Work item — When you reach the line containing "Task: Enable the Vertex Data checkbox" in the entries below, start writing out each line exactly, and stop after the line containing "Task: Click the grey bar marker for MOŽEMO!".

---------- Extracted records ----------

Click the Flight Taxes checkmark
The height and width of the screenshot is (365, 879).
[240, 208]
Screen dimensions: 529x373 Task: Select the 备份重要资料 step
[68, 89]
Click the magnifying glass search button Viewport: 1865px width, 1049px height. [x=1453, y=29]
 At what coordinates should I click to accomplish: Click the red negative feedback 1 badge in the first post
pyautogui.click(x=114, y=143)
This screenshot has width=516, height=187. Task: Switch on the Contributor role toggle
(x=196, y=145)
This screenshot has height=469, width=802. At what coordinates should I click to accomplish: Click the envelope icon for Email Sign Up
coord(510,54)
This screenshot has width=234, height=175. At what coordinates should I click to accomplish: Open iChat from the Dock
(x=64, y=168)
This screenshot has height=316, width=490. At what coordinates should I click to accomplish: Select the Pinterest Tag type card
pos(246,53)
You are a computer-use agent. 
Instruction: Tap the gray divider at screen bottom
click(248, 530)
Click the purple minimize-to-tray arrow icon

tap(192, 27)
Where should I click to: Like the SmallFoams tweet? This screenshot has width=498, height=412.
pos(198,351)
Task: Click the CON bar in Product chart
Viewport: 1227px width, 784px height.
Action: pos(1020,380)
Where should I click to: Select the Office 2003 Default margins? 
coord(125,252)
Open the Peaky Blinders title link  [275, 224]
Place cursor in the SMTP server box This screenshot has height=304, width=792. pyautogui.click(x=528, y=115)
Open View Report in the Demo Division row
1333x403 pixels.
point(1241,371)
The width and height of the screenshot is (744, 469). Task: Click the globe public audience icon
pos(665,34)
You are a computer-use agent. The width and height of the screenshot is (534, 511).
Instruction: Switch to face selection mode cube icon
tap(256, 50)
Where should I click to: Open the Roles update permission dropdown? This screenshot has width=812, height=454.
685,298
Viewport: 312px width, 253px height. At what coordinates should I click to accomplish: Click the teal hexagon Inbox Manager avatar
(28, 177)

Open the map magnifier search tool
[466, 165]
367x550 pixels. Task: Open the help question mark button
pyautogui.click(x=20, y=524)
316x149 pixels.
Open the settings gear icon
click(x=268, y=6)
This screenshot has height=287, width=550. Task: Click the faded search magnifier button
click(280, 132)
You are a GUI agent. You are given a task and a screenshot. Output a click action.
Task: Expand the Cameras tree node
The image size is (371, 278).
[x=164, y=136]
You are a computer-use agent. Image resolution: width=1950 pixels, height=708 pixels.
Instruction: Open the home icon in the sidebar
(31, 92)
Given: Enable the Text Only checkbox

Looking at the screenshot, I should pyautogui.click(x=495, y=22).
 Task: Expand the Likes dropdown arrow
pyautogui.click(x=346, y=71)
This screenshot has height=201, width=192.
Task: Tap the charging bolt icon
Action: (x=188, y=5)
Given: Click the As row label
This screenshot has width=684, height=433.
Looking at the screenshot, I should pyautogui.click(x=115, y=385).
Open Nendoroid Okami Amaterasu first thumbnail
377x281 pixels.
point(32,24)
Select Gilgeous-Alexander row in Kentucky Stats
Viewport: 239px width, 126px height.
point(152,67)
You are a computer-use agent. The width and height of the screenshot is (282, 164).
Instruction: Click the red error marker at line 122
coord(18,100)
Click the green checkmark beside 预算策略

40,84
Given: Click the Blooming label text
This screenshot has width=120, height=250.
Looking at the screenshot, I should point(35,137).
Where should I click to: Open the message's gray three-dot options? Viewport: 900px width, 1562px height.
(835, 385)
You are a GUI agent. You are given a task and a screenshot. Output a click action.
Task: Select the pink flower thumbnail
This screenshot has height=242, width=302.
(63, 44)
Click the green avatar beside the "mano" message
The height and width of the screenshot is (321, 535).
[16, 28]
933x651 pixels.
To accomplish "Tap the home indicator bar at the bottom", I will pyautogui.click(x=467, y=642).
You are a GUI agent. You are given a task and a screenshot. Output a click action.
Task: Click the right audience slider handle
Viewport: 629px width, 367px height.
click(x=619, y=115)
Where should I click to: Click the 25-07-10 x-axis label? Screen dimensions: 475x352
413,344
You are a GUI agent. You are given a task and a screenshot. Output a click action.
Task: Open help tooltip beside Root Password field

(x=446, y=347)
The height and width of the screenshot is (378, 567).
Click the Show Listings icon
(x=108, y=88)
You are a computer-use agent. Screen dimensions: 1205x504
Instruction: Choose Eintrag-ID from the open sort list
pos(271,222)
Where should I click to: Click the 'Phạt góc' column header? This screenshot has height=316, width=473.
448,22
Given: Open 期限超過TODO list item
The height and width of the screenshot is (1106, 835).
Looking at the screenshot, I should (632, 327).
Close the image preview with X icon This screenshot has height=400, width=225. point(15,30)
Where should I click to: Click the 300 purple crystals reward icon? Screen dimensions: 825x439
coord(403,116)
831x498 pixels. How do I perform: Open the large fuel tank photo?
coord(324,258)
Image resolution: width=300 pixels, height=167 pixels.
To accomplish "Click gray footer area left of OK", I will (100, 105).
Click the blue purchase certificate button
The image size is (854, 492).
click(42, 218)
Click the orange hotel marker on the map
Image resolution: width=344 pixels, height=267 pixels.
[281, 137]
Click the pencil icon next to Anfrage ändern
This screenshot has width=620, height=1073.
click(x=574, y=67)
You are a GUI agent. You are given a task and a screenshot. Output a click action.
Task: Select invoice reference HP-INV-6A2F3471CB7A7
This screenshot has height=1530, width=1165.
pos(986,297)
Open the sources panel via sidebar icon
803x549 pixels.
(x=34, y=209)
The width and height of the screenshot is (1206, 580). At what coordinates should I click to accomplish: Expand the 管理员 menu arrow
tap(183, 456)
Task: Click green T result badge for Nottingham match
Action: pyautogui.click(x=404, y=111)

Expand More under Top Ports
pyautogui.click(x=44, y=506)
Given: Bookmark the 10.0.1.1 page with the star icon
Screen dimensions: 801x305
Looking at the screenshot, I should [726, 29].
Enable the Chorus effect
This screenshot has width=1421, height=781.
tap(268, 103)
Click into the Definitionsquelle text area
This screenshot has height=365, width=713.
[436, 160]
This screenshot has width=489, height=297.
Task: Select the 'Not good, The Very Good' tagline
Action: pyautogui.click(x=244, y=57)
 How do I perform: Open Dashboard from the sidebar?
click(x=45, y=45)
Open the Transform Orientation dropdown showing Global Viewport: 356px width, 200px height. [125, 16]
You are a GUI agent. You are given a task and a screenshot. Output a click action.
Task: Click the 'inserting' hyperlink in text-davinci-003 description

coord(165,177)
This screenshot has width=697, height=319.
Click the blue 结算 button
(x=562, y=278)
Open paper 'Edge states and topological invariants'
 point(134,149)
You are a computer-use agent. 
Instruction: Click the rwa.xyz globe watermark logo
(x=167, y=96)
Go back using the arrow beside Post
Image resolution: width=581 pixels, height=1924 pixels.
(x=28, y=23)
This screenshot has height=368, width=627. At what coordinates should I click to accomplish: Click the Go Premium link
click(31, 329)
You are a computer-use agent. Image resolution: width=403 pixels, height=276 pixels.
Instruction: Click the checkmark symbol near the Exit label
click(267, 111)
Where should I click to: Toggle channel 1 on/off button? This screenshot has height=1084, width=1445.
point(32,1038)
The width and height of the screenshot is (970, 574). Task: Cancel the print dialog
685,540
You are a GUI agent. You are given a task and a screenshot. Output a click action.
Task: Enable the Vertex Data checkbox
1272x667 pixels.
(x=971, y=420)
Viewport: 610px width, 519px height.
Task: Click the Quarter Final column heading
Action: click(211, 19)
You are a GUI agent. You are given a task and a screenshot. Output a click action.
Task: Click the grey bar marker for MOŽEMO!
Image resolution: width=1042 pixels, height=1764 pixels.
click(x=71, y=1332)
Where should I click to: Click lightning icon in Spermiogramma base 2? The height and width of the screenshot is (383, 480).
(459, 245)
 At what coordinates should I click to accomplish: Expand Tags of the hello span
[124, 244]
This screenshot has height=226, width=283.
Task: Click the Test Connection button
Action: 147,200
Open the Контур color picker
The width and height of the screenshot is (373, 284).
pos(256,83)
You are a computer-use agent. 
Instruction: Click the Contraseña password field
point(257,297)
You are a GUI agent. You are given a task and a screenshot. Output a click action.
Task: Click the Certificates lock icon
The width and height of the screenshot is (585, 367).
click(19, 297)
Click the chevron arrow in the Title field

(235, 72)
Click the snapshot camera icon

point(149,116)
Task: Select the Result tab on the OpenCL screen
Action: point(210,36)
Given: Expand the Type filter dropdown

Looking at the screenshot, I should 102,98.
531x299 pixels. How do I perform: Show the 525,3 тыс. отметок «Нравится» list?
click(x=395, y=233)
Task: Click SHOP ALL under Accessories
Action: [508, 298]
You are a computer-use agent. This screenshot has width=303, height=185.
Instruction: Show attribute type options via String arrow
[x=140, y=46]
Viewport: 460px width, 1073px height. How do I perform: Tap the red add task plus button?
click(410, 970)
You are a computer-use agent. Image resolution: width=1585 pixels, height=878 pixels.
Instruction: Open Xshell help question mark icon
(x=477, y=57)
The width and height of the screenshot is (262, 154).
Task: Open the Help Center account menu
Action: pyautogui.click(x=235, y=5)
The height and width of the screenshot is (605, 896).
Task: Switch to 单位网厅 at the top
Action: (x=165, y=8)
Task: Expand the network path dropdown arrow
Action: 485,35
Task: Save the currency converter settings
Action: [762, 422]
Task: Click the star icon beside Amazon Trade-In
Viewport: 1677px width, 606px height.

----------

Task result —
Task: Enable the Vertex Data checkbox
1272x667 pixels.
(x=971, y=420)
Viewport: 610px width, 519px height.
Task: Click the Quarter Final column heading
Action: click(211, 19)
You are a GUI agent. You are given a task and a screenshot. Output a click action.
Task: Click the grey bar marker for MOŽEMO!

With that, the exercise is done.